Governo estuda medidas para injetar dinheiro no setor agrícola

CMN deve realizar reunião extraordinária para aprovar ações, que incluem elevação da aplicação obrigatória

Fabiola Salvador, da Agência Estado,

14 Outubro 2008 | 13h56

O Conselho Monetário Nacional (CMN) pode apreciar, em reunião extraordinária que pode acontecer nesta quarta ou na quinta-feira, a mudança na regra da chamada exigibilidade bancária para o setor rural. Entre as medidas estudadas pelo governo para injetar dinheiro no setor agrícola está a elevação de 25% para 30% do volume de aplicação obrigatória para o crédito rural. No caso da poupança, a proposta é elevar a aplicação para 70%. Hoje, a lei obriga aplicação de 25% e 65%, respectivamente, em crédito agrícola.   A alteração injetaria recursos no setor agrícola, que reclama da falta de crédito para concluir o plantio da safra 2008/09 de grãos. Além dessas medidas, o ministro da Agricultura, Reinhold Stephanes, disse que haverá uma liberação de compulsórios carimbados para o setor agrícola.   O CMN também deve autorizar a alteração de uma resolução de 99, que trata da classificação de risco para as operações do crédito rural.

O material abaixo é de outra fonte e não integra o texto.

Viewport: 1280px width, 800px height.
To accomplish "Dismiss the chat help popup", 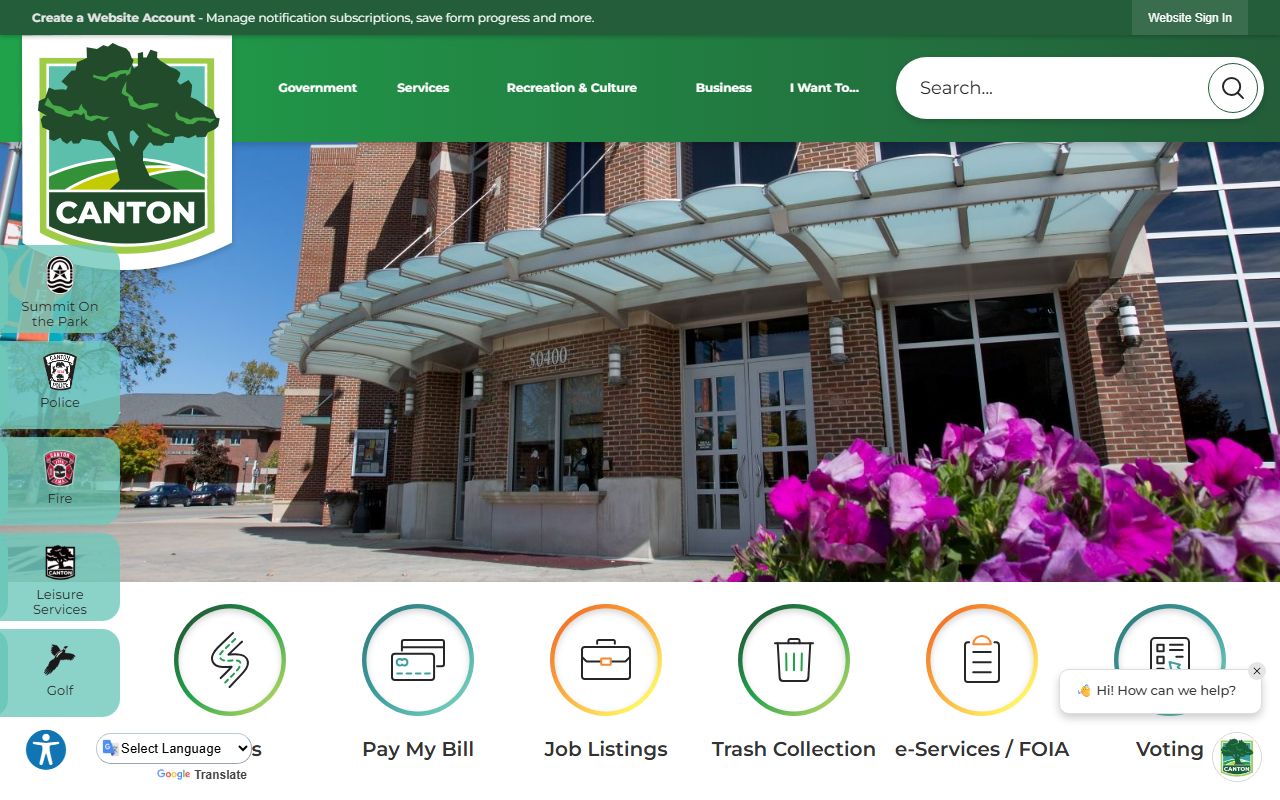I will coord(1257,671).
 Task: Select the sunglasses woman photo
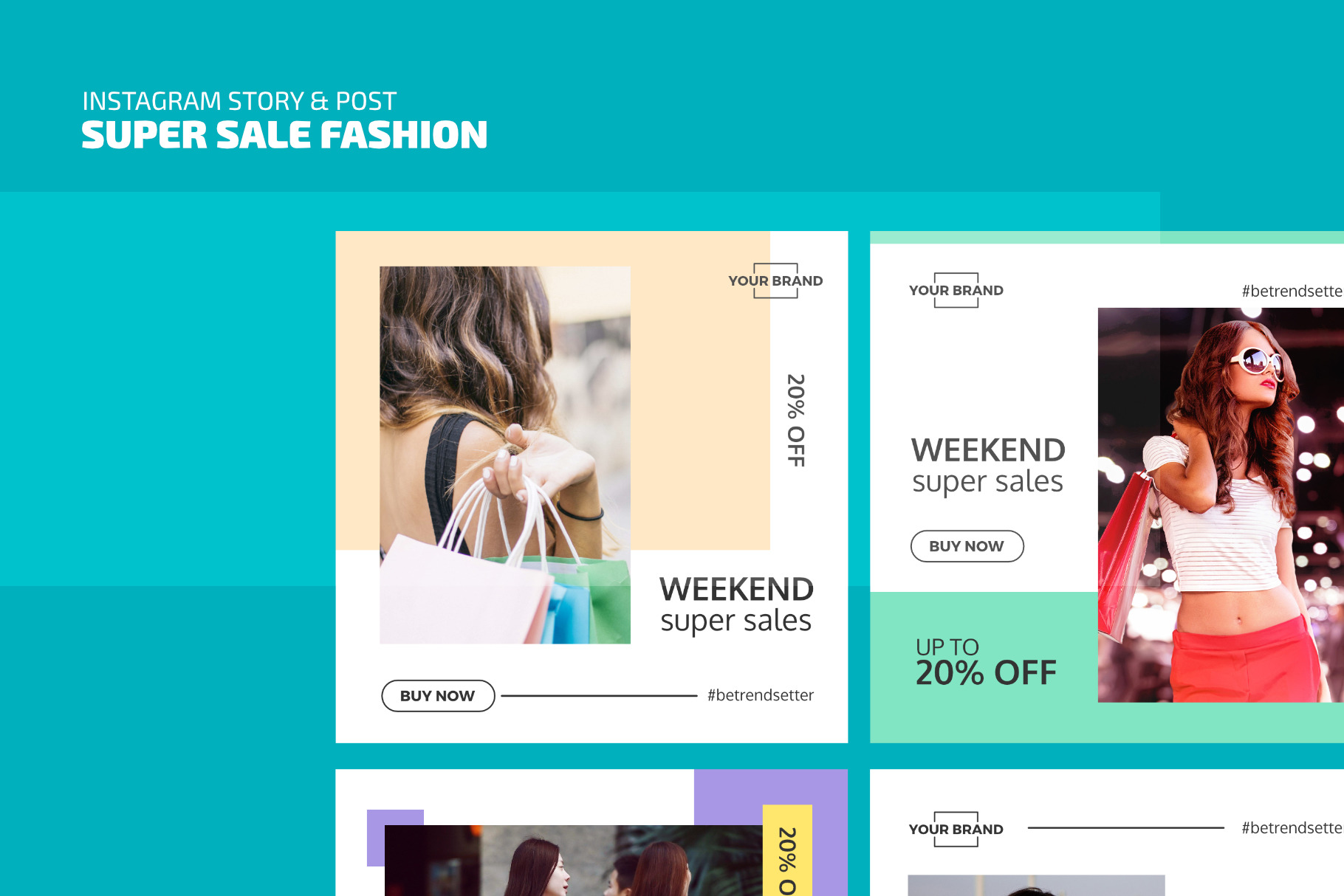point(1221,505)
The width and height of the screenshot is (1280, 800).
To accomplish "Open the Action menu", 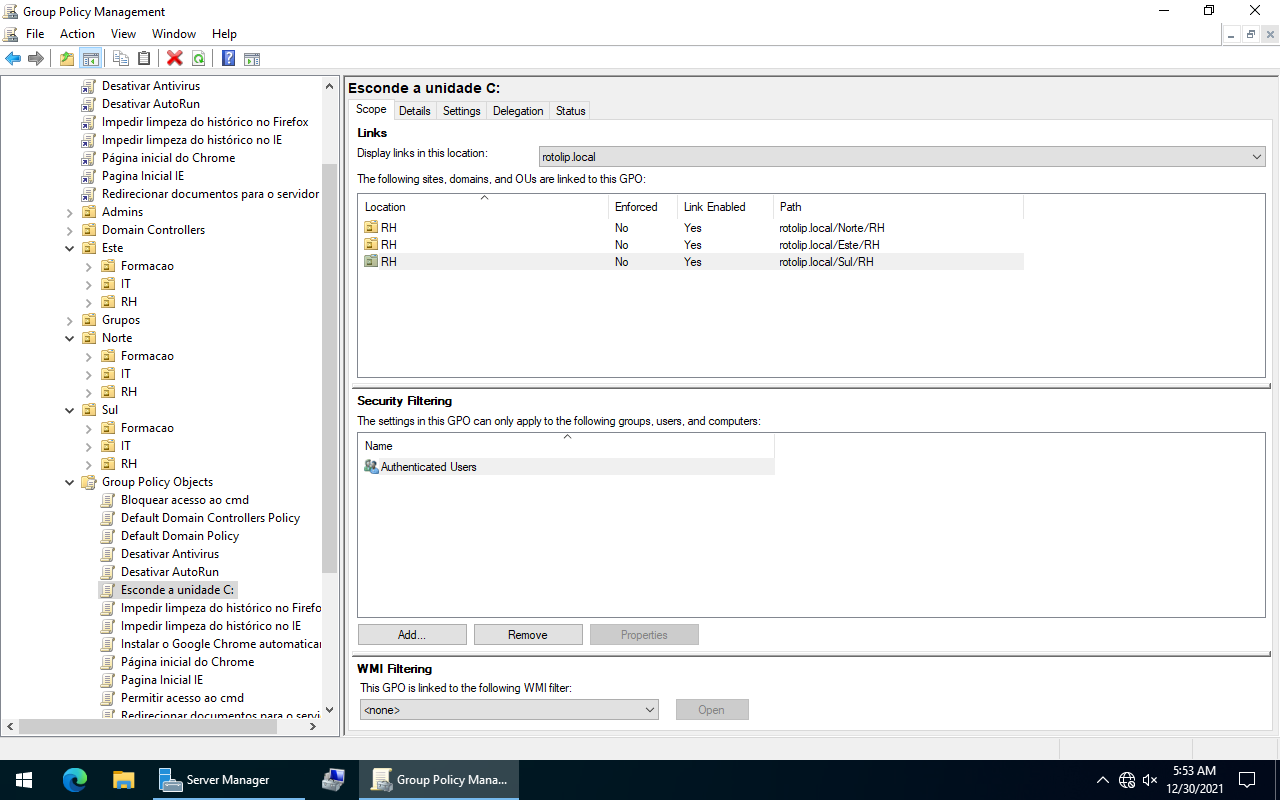I will pos(77,34).
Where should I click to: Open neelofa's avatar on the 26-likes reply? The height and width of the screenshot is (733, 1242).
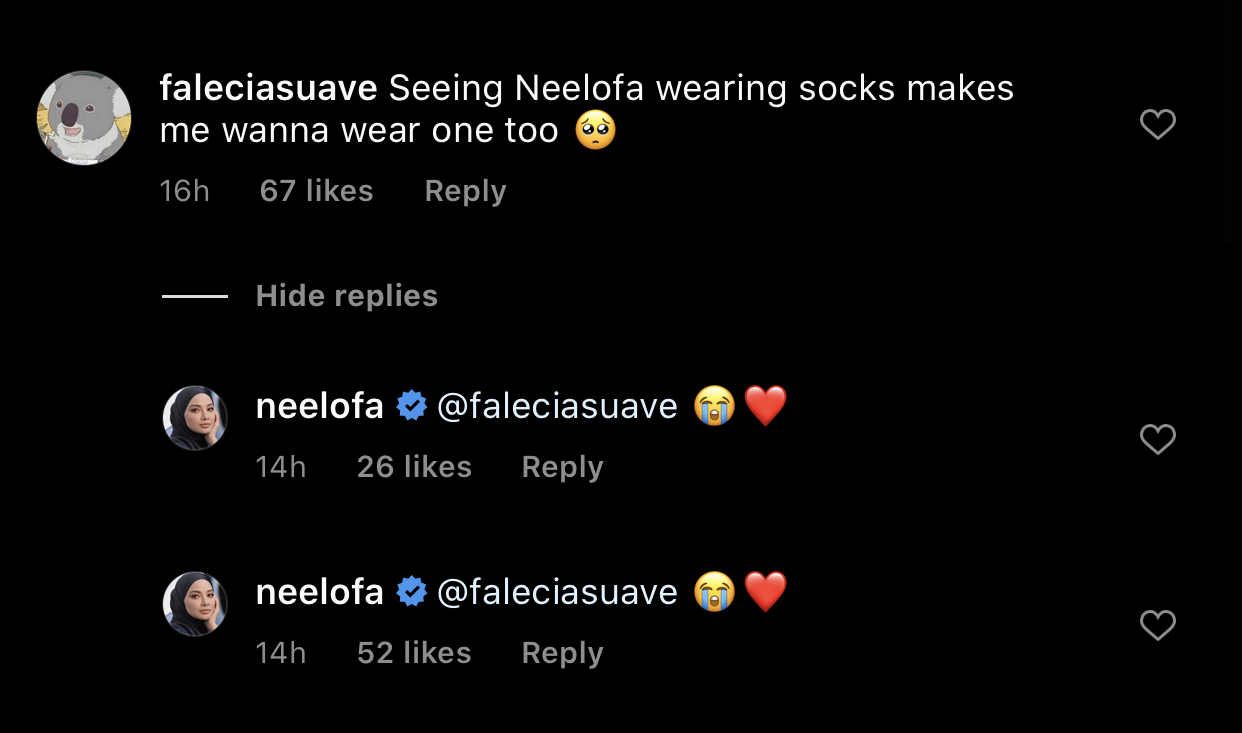click(x=195, y=418)
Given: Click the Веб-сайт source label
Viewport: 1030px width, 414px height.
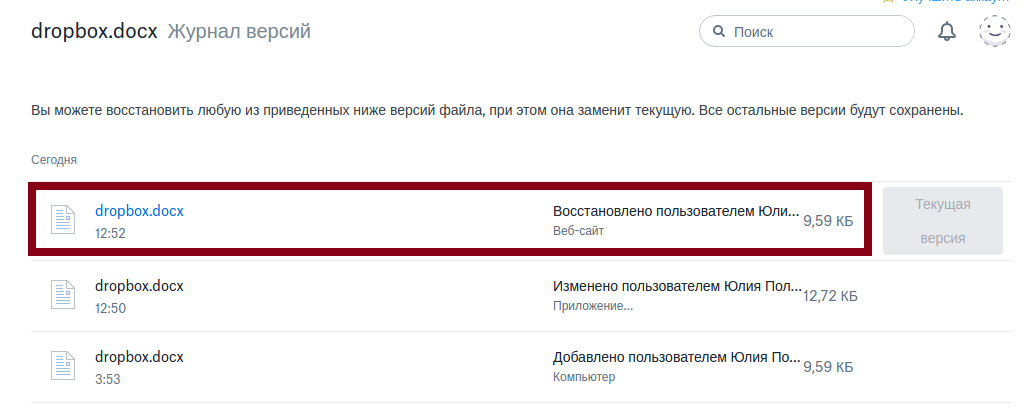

Essa medida permitirá que um número maior de produtores tenha acesso aos financiamentos. Além disso, com uma classificação de risco menor, os bancos poderão provisionar, ou seja, assegurar um volume menor de recursos para garantir o risco da operação.   Além dessas medidas, a iniciativa privada tem insistido na necessidade de uma linha de crédito específica para as exportações do agronegócio. O setor também defende a redução das alíquotas de exportação como forma de garantir mais crédito. "Uma medida como essa dá musculatura ao setor rural", disse uma fonte que tem acompanhado a negociação.   Além das medidas que devem ser analisadas pelo CMN, o governo também adotará mecanismos pontuais que garantirão a liberação de até R$ 800 milhões em créditos para o setor agrícola.